A lot of summer improvements at DL schools
Come Sept. 3, visitors who come to Detroit Lakes’ Roosevelt Elementary School during the school day will notice a few changes have taken place.
The installation of a new, secure entrance adjacent to the school office is scheduled to be completed this week, according to Colin Gedrose, supervisor of operations for the school district.
“This is a fantastic addition for our students and families,” said Roosevelt Elementary Principal Renee Kerzman.
The new secure entry system will automatically lock the inner doors of the school’s main entryway at the start of classes each day at 8:20 a.m., and unlock them at the end of the school day, around 3:20 p.m.
This means all visitors to the school while classes are being held will need to be “buzzed in” and come inside the building via the school office; a new door leading directly from the entryway into the office has now been installed.
“Students who are tardy for first period will also need to be ‘buzzed in’ through the front office,” Kerzman cautioned — in other words, no sneaking into class a few minutes late.
The entrance on the north side of the building will also be locked, she added, so all parents will need to pick up their children at the lower entrance area, a policy that was instituted a couple of years ago.
Parents who come early to Roosevelt to pick up their children after school will have to wait outside, or in the main entryway, until the last bell has sounded.
This not only renders the building more secure during school hours, but also will hopefully reduce traffic congestion around the main entrance at the end of the school day, Kerzman said.
She added that making the Roosevelt building entrance more secure was just the first step; eventually, the plan is to install secured entrances in all school district facilities.
Though the secure entry at Roosevelt is the most visible improvement that has been made to school district facilities this summer, it’s far from the only upgrade that’s occurred since classes adjourned at the end of May, said District Business Manager Nancy Olson.
New tile was installed in both the boys’ and girls’ bathrooms at Roosevelt; the tiling upgrade was similar to a project completed at the high school last summer.
There were “major sidewalk repairs” completed around both the middle and high school buildings, and the north entrance of the middle school, along Central Street, was made handicap accessible, Olson added.
“The sidewalk at the high school was actually crumbling,” she said.
The middle school also got a new roof this summer, and the brick tuck pointing on some portions of Roosevelt’s roof was replaced as well.
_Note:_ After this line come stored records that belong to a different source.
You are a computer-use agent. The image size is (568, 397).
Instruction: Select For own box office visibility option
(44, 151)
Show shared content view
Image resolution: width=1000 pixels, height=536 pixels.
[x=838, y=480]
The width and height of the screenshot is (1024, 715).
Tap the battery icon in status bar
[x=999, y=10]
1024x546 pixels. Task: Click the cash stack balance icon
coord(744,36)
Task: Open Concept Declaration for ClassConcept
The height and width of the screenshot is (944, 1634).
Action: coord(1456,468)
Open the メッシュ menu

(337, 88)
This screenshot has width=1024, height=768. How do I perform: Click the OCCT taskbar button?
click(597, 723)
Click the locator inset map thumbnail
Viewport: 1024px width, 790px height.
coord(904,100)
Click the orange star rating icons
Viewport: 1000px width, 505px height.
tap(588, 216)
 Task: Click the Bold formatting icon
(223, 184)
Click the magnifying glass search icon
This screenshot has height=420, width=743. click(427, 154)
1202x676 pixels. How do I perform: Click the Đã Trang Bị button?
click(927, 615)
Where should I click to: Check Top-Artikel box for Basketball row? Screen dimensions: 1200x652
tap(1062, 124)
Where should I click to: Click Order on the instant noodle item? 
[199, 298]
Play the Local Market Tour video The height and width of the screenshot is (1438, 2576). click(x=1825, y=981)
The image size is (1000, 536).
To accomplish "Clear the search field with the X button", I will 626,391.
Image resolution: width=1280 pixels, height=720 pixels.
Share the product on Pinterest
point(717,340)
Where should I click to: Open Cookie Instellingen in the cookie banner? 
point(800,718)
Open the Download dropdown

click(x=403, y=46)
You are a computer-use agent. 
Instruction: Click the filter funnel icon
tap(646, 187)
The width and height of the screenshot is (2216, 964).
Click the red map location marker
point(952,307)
Gedrose said that the roofing upgrade at Roosevelt was done “before it became a major issue,” which is part of the district’s ongoing efforts to keep on top of building maintenance — rather than having to complete roofing upgrades on several facilities at once, they stagger the projects over several years.
There were also two major projects completed at the high school this summer — new, safety code-compliant drains were installed in the pool, and the floor of the main gymnasium was completely refinished.
“We replaced about 40 boards in the floor” that were broken or cracked, Olson said, and the floor “was completely sanded down to the original maple,” Gedrose added.
“That was quite the undertaking, sanding it down to the bare boards,” he said.
Once the floor was completely sanded down to the bare wood, it was re-stained and refinished, and new lines were painted, Olson added
That project took about three weeks to complete from start to finish, said Gedrose.
“The staining looks beautiful,” he added. “The floor looks brand new.”
The biggest undertaking of the summer, however, was undoubtedly the installation of the new pool drains, Olson said.
“We were always under the impression that our drains were compliant,” said DL Superintendent Doug Froke, “and then one of our vendors came in and said that we weren’t.”
After investigating the situation, the school board “went ahead and made the decision to fix these things (drains) now, so there wouldn’t be any question (about compliance).
“Now we have been certified … the pool is right,” Froke added.
“The (Minnesota) Department of Health came in, inspected it and signed off on it,” Gedrose added.
But the process of getting to that point was a lengthy one. The pool, which is used year-round as a practice facility, was closed for approximately six weeks while the project was completed, Gedrose noted.
This was because just draining the pool and removing the concrete around the drains at the bottom wasn’t enough.
Because the bottom of the pool was located below the water table, in order to “dig down into the sand” where the drains were located, the district had to install de-watering equipment to keep the construction area sufficiently dry to complete the project, Gedrose said.
“It took a while for the de-watering to finish,” Olson added.
Froke said that work on the de-watering part of the project “was 24/7 for about three weeks.”
Looking at the pool now, it’s hard to envision how much work went into it, he added.
In addition, new tile was added in the high school cafeteria/commons area, to make it resemble a boardwalk, said Olson.
The district also has plans to add some new lighting in that area as well. “It’s a two-year project,” she added.